Avec Hitchcock, rien de tout cela. Tout le contraire plutôt. « Selznick voulait faire ce film, et il me l’a confié parce que je rapportais trop d’argent à la concurrence* » « Machine était très belle, mais c’était une assez mauvais actrice » « Gregory Peck n’est pas vraiment crédible en avocat anglais, car ce sont souvent des gens très cultivés » « Travailler avec Raymond Chandler était une idée catastrophique », etc., etc.
Certes, Hitchcock est à la fin de sa carrière et il sous-estime sûrement le retentissement que va avoir le livre, mais c’est aussi une leçon de casting qu’il transmet.

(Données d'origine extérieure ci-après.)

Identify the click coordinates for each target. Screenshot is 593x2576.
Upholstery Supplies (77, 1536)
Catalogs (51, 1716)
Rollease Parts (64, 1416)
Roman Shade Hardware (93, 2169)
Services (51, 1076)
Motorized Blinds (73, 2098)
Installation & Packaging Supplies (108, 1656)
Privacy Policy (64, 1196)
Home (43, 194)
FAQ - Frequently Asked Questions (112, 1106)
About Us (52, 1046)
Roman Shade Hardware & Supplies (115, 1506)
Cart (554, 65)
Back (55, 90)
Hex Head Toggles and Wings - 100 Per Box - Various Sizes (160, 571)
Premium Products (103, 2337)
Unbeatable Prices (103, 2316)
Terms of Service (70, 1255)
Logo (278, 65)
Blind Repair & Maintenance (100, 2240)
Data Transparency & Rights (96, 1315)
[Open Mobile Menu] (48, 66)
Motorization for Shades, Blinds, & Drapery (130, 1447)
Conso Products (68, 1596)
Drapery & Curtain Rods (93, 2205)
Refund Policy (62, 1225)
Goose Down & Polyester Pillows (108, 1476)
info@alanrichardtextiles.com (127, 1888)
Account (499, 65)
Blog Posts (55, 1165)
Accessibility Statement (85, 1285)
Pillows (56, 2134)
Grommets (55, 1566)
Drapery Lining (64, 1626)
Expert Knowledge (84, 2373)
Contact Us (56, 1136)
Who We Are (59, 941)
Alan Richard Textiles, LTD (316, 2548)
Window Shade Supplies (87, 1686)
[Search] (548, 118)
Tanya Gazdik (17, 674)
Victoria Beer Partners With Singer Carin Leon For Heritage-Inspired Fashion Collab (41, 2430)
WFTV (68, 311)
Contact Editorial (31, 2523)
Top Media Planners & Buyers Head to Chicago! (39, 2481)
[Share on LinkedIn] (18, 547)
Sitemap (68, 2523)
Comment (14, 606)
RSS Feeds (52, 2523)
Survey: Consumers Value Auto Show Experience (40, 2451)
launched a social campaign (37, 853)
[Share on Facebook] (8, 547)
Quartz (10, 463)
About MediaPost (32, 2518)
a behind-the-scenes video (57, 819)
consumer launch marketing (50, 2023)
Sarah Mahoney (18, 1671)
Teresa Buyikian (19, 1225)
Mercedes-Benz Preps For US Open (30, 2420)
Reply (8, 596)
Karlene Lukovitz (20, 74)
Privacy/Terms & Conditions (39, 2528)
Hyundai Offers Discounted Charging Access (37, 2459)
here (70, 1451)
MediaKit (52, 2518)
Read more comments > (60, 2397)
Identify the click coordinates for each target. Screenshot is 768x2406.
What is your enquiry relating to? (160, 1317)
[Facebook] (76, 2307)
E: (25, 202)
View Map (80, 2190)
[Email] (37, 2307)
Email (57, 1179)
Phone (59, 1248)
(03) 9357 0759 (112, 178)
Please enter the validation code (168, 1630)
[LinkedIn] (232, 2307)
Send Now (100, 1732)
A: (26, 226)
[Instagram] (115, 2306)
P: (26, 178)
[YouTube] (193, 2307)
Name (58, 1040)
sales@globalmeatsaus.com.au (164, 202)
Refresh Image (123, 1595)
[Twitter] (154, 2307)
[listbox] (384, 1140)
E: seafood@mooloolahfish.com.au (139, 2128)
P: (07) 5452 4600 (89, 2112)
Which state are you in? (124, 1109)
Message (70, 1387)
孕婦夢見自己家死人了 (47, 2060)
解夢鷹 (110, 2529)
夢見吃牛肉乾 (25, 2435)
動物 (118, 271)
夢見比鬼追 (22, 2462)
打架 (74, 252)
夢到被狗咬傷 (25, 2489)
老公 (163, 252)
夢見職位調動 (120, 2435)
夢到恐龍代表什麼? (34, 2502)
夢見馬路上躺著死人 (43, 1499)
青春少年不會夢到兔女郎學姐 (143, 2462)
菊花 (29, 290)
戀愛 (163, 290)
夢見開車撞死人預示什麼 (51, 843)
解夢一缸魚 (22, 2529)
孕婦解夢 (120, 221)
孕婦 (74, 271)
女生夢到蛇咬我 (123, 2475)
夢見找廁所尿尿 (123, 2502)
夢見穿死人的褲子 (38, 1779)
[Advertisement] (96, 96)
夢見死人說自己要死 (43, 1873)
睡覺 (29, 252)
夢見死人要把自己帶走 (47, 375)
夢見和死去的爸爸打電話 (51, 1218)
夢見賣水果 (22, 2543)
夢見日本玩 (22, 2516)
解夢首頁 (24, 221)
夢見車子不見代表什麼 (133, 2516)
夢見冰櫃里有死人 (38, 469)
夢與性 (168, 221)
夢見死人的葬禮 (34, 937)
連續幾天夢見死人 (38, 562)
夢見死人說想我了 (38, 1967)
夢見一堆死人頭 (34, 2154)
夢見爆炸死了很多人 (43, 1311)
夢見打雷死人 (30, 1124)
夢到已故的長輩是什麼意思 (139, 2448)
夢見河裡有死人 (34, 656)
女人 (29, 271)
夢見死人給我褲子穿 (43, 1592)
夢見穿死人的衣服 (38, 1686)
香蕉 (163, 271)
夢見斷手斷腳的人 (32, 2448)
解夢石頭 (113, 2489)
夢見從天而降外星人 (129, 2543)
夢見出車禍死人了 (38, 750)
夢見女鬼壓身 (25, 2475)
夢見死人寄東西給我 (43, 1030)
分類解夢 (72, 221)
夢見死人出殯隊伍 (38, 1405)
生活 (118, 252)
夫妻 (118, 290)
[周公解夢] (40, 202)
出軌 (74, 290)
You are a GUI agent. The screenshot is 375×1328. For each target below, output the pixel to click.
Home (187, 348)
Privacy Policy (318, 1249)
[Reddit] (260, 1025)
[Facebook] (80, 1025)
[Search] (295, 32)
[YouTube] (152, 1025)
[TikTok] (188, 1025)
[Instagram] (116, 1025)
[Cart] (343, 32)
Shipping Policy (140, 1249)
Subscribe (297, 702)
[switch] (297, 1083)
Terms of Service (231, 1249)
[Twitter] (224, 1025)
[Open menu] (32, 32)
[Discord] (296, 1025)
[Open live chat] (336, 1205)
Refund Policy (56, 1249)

Humanistes que nous sommes, nous nous refusons à enfermer les gens dans des cases. Pourtant, il est évident qu’un acteur ne peut pas tout jouer. Gregory Peck n’est pas crédible comme avocat dans Le Procès Paradine mais il sera un excellent commando dans Les Canons de Navarrone. Allida Valli est trop belle pour jouer une bonne. Tout comme le soulignait récemment un critique du Masque et la Plume (suscitant par là une belle polémique et des dizaines de lettres outragées), Golshifteh Farahani est aussi trop belle pour faire une institutrice crédible chez les bouseux de My Sweet Pepperland.
Tout comme HBO a choisi principalement des acteurs britanniques pour Game of Thrones car un acteur américain est tout simplement incapable de prononcer un anglais précieux, et c’est l’idée qu’on se fait d’un personnage moyenâgeux, a fortiori noble.
Par ailleurs, Hitchcock explique qu’un acteur doit être beau, tout simplement pour que le public l’aime et s’identifie à lui. C’est pour cela qu’on voit bien souvent dans les rôles principaux des vieux beaux avec des petites jeunes. Pas par pur sexisme, mais bien parce que le Tom Cruise (51 ans) de Edge of Tomorrow continue de faire fantasmer les femmes, tandis que les hommes préfèrent une Rita jeunette, façon Emily Blunt (31 ans).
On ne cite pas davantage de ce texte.